1 Reply Latest reply on Feb 25, 2011 8:59 AM by joeleisenlipz

    Version 8.8 question

      Hey all,

       

      We are currently running epo 3.6.1 with a combination of versions 8.5 and 8.7 of enterprise anti-virus on the clients.  We're going to be looking at upgrading to epo 4.5 and anti-virus 8.8 across the board.  I seem to recall back when 8.7 was released that there was a stink about it automatically sending copies of contaminated files back to McAfee.  does that happen in 8.8?  If so, can it be turned off?

       

      Thx.

        • 1. Version 8.8 question
          joeleisenlipz

          I think you might be referring to what is labeled within the VSE console as "Hueristic network check for susuicious files" otherwise known as either Artemis, or more recently GTI file reputation.

           

          This can be set from "Very Low" to "Very High", or "Disabled". Because this can be disabled through policy, or customizing the installer (for unmanaged systems), this should not influence your decision to upgrade.

           

          The information sent is essentially a hash based on attributes of the suspicious data, not the file itself.
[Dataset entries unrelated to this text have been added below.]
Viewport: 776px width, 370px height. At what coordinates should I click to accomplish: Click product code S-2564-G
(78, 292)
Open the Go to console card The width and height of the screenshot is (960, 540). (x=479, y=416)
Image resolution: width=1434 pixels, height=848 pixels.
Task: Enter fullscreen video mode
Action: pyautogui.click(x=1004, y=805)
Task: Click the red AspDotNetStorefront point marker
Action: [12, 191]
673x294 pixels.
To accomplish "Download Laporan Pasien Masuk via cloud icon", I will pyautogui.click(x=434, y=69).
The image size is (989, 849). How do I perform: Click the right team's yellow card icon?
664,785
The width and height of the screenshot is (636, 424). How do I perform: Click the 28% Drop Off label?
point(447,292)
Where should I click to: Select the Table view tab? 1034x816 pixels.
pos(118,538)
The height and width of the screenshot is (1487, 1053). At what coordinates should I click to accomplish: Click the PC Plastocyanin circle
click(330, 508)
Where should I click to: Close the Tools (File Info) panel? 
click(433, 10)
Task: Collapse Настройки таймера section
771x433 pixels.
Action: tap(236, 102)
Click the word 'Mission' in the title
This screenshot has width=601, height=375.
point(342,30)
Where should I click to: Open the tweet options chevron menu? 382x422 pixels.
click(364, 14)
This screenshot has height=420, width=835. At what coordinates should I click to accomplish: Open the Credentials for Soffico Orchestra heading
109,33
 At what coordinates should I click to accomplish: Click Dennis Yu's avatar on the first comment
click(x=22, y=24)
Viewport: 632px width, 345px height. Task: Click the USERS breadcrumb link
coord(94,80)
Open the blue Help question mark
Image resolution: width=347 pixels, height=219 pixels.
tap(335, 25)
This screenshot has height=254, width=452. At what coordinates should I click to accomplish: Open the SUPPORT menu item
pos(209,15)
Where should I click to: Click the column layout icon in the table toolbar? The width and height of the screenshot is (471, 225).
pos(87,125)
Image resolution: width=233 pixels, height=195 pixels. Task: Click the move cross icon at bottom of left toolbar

GTI comes in flavors for file, email, spam, and URLs and augments the traditional signature-based detection paradigm. It is already a built-in option for most of the products in the McAfee line-up.

           

          For more information please check-out the info online. This is a decent starting place.

           

          Sorry, if this sounds like a sales pitch, I promise it isn't.